STATED GOAL:
Convert the part of the records that opens with the line containing "Where should I click to: Click" and closes with the line containing "pyautogui.click(x=552, y=325)" into a JSON list of strings, one string per line, omitting blank lines.

STORED DATA:
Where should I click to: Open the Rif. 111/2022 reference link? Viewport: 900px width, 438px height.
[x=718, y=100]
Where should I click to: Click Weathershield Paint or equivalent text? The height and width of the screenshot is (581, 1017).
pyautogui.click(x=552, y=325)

---

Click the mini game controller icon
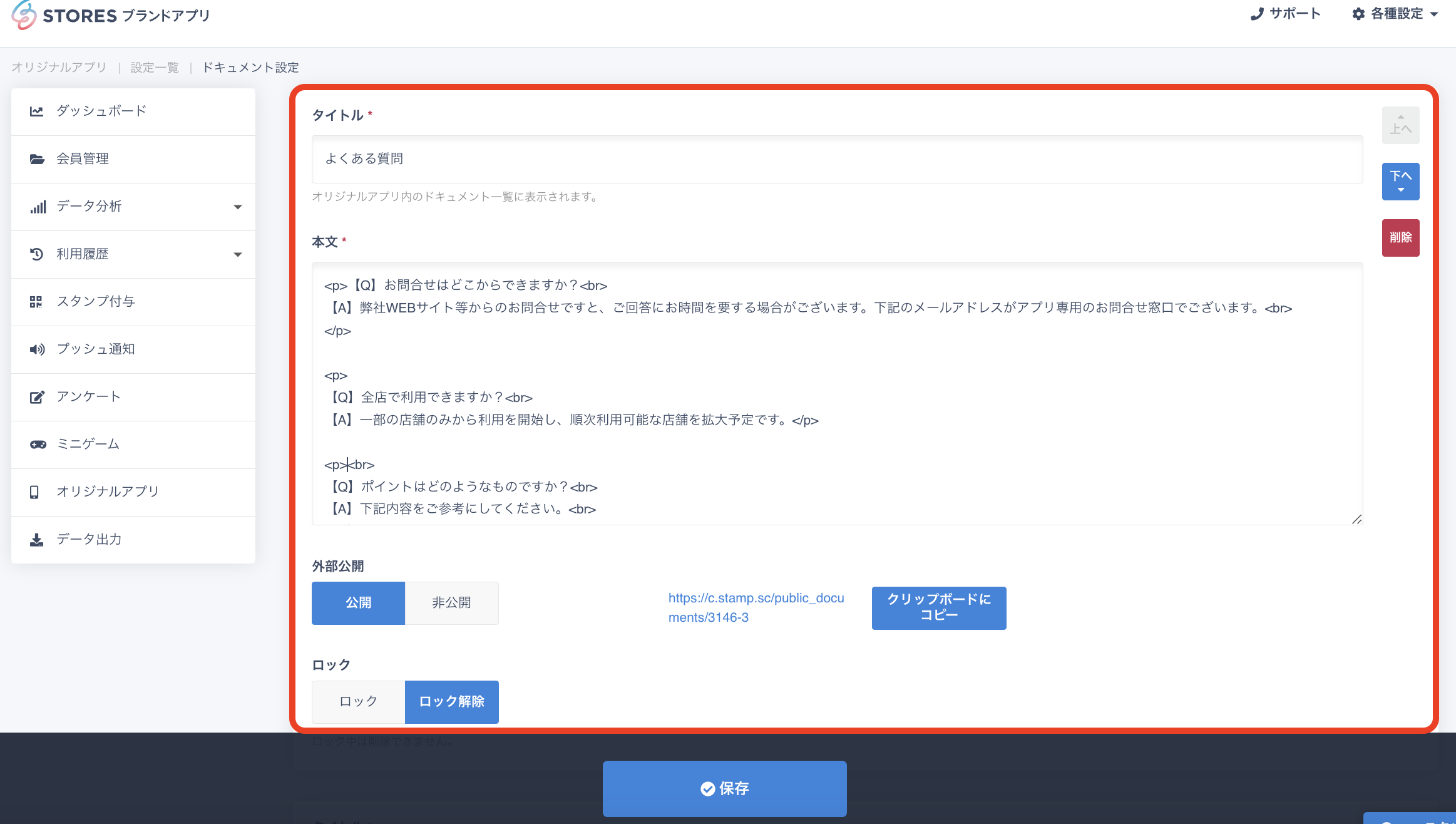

THE REPLY:
[
  "Where should I click to: Click Weathershield Paint or equivalent text? The height and width of the screenshot is (581, 1017).",
  "pyautogui.click(x=552, y=325)"
]